Rick Reese of New Deal Shooting Sports, according to DOJ, "sold firearms and ammunition to individuals, knowing that these firearms and the ammunition were being illegally sent to Mexico." DOJ claims that "the Reeses sold firearms and ammunition to confidential sources who were working with law enforcement and to undercover law enforcement agents posing as straw purchasers, believing that the confidential sources and agents intended to illegally smuggle the firearms and ammunition to Mexico."

"I hope my guns go to Mexico," DOJ quotes Reese -- who was arrested August 30th -- as saying in the complaint requesting a forfeiture judgement. "I hope they use them to shoot those [Mexican police officers]."

The Mexican Attorney General, Marisela Morales, has offered strong criticism for the traffic of weapons from the United States to Mexican drug cartels. "It is an attack on the safety of Mexicans," said Morales. But she wasn't talking about Reese's alleged crime.

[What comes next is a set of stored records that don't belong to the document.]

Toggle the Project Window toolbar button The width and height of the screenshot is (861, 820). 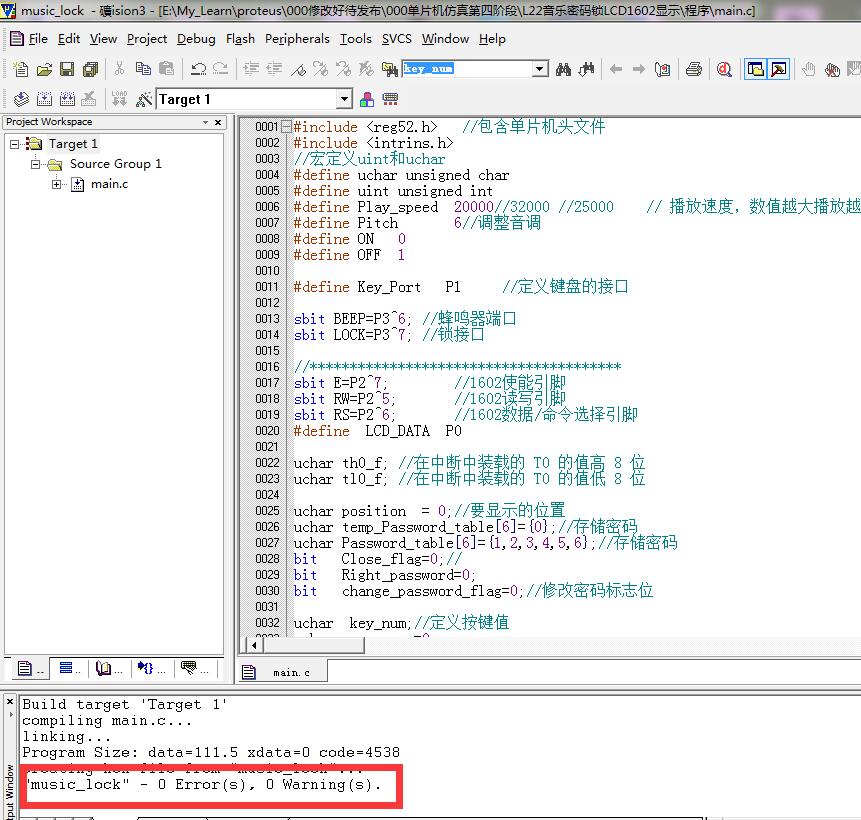(x=755, y=69)
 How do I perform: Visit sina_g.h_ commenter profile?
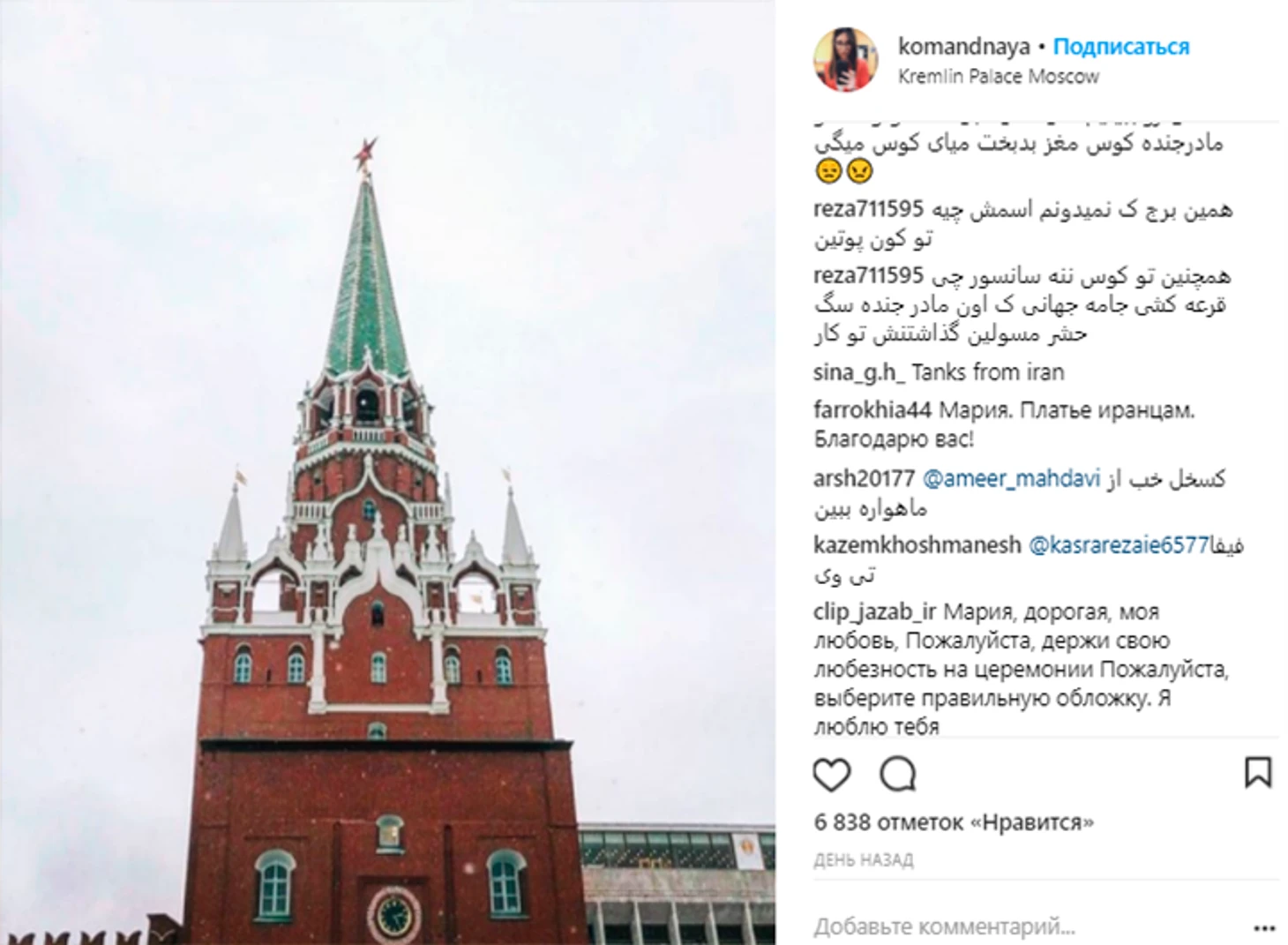coord(859,372)
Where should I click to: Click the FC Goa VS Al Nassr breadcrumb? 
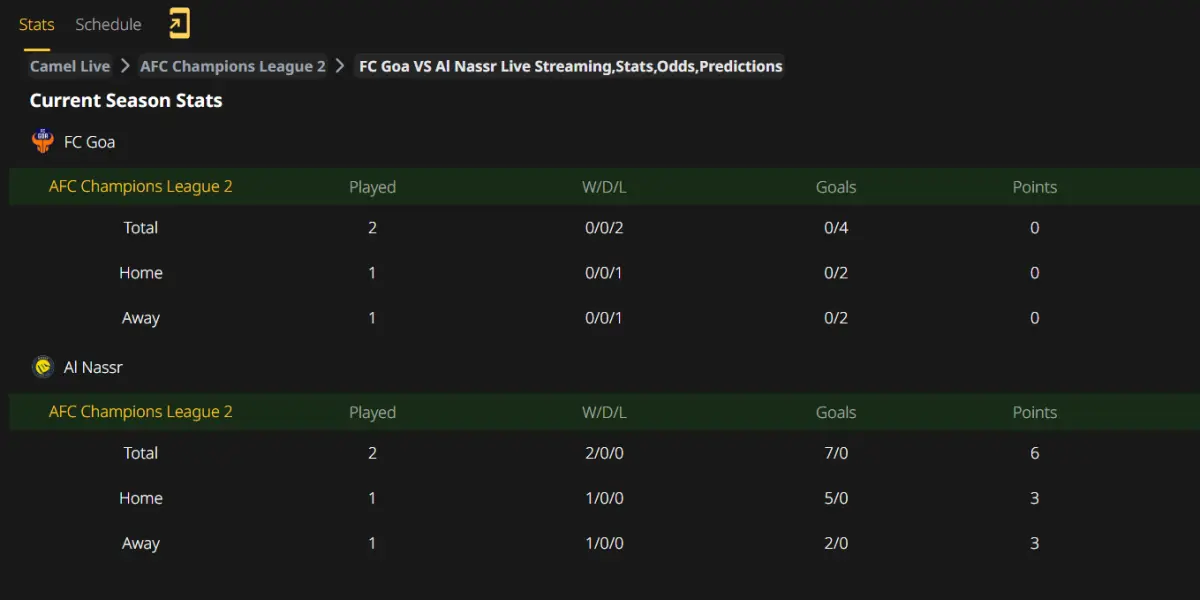click(x=570, y=66)
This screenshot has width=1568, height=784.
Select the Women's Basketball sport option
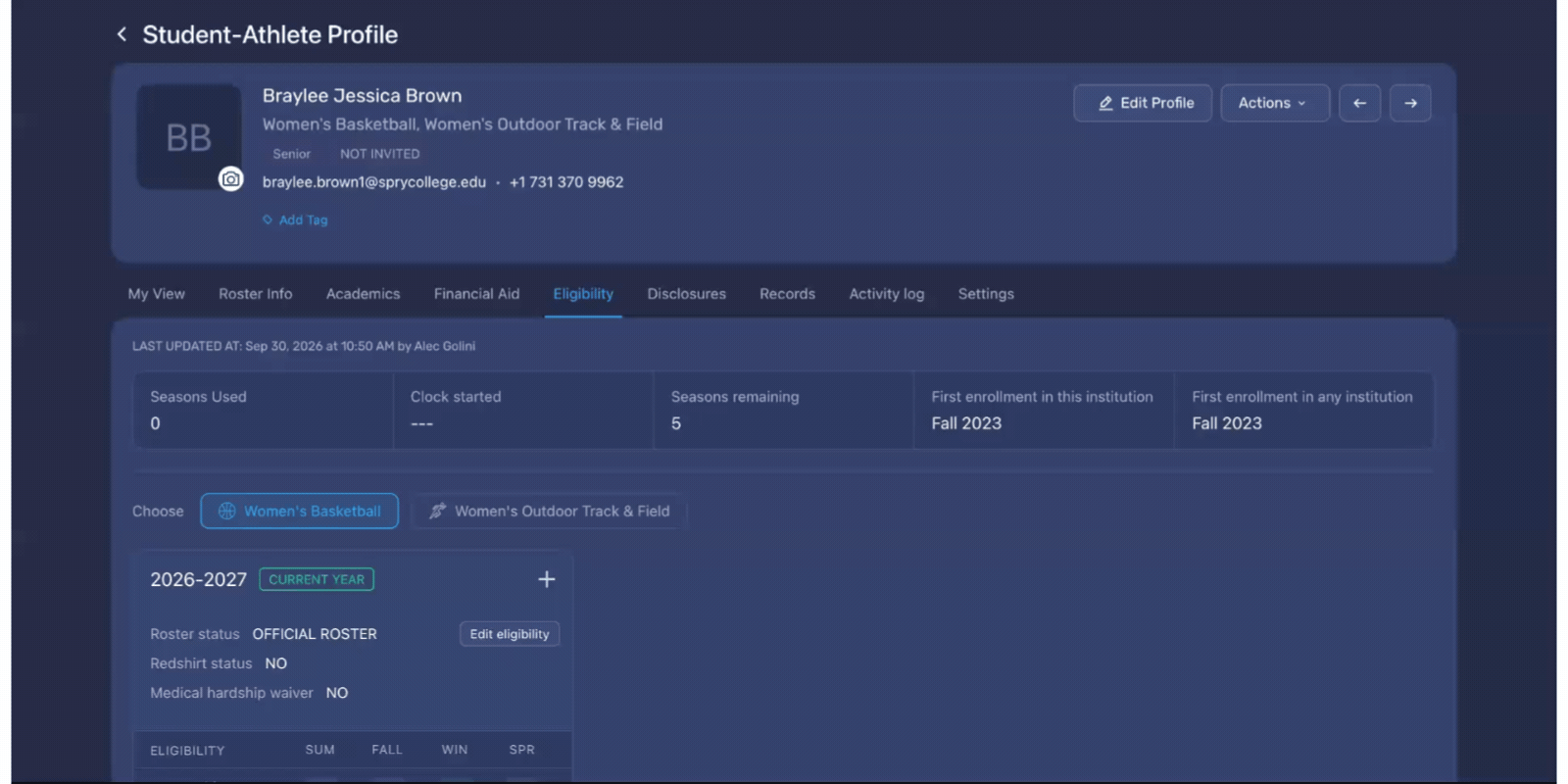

Morales was referring to the now-infamous gunwalking scheme conducted by the Bureau of Alcohol, Tobacco, Firearms, and Explosives (ATF), which instructed American gun dealers to sell weapons to straw purchasers, in the hopes that those guns could later be traced to drug cartels. U.S. Border Patrol Agent Brian Terry was murdered just over one year ago by someone who had a weapon purchased through Operation Fast and Furious.

"I have no intention of resigning," U.S. Attorney General Eric Holder told Congress last week during testimony about the program run under his watch, and about which he received memos throughout 2010.

Reese, who also allegedly sold weapons he believed would go to cartels, faces 60 years in prison if he is convicted.

The Washington Examiner has asked DOJ if Reese was ever involved in Fast and Furious gun sales, and whether DOJ is considering prosecutions against gundealers who participated in the program.